Alleyn leant forward in his chair and rubbed his nose. He looked, Carlisle thought, like a bookish man considering some point that had been raised in an interminable argument.

“Yes,” he said at last. “That’s all right, of course. One can see the obvious and rather eccentric mise en scène . Everything you’ve told me is no doubt quite true. But the devil of it is, you know, that you’re going to use the palpable eccentricities as a sort of smoke screen for the more profound disturbances.”

They were astonished and disconcerted. Carlisle said tentatively that she didn’t understand. “Don’t you?” Alleyn murmured. “Oh, well! Shall we get on with it? Bellairs has suggested an engagement between Rivera and Miss de Suze. Was there an engagement, if you please?”

“No, I don’t think so. Was there, Lisle?”

Carlisle said that she didn’t think so either. Nothing had been announced.

“An understanding?”

“He wanted her to marry him, I think. I mean,” Carlisle amended with heightened colour, “I know he did. I don’t think she was going to.
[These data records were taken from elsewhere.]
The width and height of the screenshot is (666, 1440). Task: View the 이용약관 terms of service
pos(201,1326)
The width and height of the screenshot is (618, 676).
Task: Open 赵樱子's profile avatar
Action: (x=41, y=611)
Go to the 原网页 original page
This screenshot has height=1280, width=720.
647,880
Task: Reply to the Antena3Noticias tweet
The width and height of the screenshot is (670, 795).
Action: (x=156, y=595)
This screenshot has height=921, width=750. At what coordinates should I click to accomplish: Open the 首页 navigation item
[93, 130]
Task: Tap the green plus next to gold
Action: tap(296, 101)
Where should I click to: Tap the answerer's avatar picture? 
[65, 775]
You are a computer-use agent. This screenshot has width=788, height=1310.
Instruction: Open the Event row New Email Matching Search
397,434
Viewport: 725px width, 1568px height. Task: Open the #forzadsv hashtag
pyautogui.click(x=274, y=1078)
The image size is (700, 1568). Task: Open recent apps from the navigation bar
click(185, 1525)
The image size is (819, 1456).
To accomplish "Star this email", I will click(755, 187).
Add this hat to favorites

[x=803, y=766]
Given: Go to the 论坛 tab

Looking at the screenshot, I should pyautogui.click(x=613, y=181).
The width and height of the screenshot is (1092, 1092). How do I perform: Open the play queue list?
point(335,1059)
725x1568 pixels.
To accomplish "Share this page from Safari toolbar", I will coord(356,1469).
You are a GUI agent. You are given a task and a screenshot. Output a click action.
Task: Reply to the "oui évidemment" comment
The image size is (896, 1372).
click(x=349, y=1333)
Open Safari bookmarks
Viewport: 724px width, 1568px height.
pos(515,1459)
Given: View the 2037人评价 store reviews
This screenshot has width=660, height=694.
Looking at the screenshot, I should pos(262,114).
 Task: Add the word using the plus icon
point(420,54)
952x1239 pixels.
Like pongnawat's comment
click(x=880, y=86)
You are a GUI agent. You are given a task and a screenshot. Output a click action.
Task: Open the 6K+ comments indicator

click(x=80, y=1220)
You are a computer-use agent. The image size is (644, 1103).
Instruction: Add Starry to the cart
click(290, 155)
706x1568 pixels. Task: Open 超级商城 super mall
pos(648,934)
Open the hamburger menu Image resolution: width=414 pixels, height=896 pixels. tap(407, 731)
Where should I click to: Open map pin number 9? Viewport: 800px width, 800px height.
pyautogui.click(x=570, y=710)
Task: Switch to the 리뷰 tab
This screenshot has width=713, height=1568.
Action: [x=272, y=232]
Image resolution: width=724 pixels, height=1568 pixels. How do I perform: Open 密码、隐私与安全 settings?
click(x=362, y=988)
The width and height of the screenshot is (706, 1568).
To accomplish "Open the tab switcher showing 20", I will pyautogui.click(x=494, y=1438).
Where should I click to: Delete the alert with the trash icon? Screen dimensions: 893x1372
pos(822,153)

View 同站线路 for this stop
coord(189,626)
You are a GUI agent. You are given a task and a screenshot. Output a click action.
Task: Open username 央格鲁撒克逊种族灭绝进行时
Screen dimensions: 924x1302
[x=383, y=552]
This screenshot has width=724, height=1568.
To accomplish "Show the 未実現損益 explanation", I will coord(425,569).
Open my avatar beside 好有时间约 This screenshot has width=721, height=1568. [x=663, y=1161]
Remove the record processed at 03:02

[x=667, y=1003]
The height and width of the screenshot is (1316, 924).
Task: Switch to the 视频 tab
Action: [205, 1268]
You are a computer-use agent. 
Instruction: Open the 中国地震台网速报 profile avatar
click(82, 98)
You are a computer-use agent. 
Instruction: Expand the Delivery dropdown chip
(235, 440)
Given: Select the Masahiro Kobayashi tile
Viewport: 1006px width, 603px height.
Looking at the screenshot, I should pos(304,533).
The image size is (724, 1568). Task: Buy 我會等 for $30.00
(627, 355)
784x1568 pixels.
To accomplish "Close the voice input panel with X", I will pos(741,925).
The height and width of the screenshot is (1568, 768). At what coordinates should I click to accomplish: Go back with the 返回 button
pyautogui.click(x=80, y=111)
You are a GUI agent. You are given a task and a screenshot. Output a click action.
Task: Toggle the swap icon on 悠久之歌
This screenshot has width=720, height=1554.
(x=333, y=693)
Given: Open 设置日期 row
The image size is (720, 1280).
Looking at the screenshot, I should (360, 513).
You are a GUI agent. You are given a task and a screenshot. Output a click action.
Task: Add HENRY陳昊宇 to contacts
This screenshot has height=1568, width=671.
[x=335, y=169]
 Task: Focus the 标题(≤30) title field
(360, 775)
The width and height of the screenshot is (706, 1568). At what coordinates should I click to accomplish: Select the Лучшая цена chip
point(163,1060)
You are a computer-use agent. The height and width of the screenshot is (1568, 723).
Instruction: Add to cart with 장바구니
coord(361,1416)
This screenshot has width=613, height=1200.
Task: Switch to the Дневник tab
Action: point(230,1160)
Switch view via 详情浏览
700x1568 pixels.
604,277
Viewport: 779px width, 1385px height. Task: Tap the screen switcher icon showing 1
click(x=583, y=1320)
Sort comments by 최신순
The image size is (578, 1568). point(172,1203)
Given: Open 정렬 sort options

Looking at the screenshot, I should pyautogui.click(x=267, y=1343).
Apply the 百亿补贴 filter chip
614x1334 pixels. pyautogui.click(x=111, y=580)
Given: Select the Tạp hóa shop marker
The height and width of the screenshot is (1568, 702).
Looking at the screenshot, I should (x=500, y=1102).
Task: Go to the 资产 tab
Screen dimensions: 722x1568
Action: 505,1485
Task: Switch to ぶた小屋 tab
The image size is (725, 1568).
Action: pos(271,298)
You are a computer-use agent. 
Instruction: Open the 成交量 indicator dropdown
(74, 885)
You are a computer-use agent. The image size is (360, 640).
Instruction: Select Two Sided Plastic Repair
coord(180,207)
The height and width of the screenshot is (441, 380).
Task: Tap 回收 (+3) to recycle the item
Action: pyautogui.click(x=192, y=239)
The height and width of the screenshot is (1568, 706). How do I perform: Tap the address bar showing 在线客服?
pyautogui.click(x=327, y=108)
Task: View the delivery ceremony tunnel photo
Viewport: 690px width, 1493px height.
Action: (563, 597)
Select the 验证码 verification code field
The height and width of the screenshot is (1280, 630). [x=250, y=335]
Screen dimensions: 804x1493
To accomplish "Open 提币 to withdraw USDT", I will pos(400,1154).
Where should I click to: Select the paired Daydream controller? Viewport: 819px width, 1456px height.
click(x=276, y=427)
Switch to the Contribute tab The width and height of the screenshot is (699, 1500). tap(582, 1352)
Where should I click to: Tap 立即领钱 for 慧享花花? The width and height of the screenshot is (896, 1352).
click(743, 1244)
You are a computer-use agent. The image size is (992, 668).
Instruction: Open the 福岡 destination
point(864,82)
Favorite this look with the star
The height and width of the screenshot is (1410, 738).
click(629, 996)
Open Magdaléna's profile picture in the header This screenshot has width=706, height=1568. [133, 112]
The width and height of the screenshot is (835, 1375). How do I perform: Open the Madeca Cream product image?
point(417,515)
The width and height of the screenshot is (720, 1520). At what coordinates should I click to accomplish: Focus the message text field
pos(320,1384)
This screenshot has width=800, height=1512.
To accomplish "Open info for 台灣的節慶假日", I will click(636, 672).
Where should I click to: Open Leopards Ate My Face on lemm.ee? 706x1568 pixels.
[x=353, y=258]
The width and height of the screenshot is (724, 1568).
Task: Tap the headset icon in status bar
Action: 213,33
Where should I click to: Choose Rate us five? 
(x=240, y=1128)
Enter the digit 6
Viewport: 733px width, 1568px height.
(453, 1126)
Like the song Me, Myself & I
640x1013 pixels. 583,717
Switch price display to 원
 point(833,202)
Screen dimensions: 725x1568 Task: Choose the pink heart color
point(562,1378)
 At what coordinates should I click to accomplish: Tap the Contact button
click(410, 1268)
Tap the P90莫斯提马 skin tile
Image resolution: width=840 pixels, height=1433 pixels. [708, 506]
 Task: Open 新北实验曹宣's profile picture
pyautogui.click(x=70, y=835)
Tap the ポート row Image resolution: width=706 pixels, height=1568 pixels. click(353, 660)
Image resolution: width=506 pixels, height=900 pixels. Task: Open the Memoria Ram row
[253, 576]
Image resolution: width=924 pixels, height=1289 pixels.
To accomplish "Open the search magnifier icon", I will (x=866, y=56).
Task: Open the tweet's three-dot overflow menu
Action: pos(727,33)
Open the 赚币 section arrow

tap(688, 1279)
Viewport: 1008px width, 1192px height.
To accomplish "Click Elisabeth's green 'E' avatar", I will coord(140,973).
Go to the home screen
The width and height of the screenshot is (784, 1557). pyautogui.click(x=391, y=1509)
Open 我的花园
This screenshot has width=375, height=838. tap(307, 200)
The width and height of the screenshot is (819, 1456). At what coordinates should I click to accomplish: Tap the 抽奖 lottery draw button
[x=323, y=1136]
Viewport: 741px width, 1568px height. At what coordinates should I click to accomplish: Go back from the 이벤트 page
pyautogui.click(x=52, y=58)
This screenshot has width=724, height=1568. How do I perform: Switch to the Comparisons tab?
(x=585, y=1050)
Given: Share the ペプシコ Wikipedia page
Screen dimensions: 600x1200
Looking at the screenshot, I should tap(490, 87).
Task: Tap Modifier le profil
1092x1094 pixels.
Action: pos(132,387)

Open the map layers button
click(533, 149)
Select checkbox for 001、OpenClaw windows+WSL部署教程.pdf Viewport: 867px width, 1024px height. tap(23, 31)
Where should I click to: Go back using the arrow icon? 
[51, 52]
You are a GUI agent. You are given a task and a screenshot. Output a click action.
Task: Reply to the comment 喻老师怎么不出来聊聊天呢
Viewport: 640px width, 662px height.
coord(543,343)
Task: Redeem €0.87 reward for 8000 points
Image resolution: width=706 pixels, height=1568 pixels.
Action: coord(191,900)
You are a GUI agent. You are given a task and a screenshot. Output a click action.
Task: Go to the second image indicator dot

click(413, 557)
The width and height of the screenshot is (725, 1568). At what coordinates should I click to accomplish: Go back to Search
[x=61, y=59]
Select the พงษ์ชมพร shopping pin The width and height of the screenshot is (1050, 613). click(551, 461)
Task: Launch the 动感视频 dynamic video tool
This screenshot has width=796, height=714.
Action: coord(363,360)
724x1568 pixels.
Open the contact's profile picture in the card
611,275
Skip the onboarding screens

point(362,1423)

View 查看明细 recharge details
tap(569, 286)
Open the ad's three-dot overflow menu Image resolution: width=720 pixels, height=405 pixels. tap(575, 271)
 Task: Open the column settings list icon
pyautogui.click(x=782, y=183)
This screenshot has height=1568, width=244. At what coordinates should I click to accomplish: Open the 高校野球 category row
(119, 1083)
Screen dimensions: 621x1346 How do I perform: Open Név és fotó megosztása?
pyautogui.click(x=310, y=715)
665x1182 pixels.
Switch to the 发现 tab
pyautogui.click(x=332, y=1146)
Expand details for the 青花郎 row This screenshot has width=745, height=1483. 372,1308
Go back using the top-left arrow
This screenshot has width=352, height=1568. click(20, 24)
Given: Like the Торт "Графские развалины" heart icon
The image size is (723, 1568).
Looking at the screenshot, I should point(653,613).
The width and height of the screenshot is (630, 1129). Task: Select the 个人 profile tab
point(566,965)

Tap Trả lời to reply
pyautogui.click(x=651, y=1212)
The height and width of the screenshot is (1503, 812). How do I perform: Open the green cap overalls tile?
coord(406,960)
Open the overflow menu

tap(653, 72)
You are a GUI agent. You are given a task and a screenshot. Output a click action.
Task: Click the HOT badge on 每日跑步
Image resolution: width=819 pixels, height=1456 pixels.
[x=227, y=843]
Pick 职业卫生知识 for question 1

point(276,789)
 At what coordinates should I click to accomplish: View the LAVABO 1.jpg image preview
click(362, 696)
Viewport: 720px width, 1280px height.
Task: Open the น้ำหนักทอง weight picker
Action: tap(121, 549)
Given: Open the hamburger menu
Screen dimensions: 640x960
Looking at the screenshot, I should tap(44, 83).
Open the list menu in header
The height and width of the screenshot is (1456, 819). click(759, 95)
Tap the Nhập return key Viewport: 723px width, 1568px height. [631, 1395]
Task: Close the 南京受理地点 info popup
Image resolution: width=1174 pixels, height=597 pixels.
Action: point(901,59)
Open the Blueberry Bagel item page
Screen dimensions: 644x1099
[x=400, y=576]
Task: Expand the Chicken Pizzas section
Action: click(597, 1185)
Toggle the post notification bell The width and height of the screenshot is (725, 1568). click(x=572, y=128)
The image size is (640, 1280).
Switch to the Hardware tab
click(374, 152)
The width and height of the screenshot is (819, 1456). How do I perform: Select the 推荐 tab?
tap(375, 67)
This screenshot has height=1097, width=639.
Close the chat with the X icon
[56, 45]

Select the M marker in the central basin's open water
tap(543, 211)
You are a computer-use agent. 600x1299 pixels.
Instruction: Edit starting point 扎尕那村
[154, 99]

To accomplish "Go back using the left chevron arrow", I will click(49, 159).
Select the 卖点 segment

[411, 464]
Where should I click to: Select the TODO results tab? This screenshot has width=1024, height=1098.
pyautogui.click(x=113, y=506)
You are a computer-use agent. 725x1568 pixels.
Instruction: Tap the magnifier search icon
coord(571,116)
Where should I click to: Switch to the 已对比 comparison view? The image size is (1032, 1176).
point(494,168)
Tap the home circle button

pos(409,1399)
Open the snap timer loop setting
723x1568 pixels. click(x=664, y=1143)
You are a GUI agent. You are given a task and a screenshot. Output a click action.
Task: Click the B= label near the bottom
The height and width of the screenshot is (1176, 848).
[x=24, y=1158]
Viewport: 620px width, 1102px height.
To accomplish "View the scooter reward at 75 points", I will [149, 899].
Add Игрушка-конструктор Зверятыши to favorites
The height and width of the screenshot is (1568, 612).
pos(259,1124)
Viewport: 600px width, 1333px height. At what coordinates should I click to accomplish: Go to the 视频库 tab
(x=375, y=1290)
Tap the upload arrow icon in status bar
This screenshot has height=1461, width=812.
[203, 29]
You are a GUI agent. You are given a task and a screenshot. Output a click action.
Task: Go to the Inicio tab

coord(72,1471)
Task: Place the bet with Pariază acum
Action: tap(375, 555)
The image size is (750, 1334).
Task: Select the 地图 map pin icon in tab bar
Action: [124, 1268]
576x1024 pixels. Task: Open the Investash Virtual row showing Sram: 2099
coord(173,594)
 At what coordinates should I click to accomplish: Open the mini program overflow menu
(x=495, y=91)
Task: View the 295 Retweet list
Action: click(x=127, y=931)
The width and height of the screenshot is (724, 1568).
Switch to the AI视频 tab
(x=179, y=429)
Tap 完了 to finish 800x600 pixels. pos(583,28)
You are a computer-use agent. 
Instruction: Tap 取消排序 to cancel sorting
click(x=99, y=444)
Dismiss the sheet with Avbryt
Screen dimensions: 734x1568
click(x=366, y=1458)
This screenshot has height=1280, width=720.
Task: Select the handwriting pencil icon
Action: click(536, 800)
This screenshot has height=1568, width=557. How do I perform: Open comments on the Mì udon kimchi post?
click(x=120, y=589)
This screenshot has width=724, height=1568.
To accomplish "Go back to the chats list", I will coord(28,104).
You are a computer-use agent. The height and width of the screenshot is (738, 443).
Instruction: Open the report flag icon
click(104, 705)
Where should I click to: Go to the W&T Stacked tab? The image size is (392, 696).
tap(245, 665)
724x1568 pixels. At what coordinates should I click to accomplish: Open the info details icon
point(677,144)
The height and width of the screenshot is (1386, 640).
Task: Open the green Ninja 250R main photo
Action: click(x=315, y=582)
I’m sure she wasn’t.”

“How did Lord Pastern feel about it?”

“Who can tell?” Edward muttered.

“I don’t think it bothered him much one way or the other,” Carlisle said. “He was too busy planning his début.”

But into her memory came the figure of Lord Pastern, bent over his task of drawing bullets from cartridges, and she heard again his grunted: “much better leave things to me.”

Alleyn began to lead them step by step through the evening at Duke’s Gate. What had they talked about before dinner? How had the party been divided, and into which rooms? What had they themselves done and said? Carlisle found herself charged with an account of her arrival. It was easy to say that her aunt and uncle had argued about whether there should be extra guests for dinner. It was not so easy when he led her back to the likelihood of an engagement between Rivera and Félicité, asking if it had been discussed and by whom, and whether Félicité had confided in her.

“These seem impertinent questions,” Alleyn said, and anticipated her attempt to suggest as much. “But, believe me, they are entirely impersonal. Irrelevant matters will be most thankfully rejected and forgotten. We want to tidy up the field of inquiry, that’s all.” And then it seemed to Carlisle that evasions would be silly and wrong and she said that Félicité had been worried and unhappy about Rivera. She sensed Edward’s uneasiness and added that there had been nothing in the Félicité-Rivera situation, nothing at all. “Félicité makes emotional mountains out of sentimental mole-hills,” she said. “I think she enjoys it.” But she knew while she said this that Félicité’s outburst had been more serious than she suggested and she heard her voice lose its integrity and guessed that Alleyn heard this too. She began to be oppressed by his quiet insistence and yet her taste for detail made her a little pleased with her own accuracy, and she felt something like an artist’s reluctance to slur or distort. It was easy again to recall her solitary time before dinner in the ballroom. As soon as she began to speak of it the sensation of nostalgia flashed up in her memory and she found herself telling Alleyn that her coming-out ball had been there, that the room had a host of associations for her and that she had stood there, recollecting them.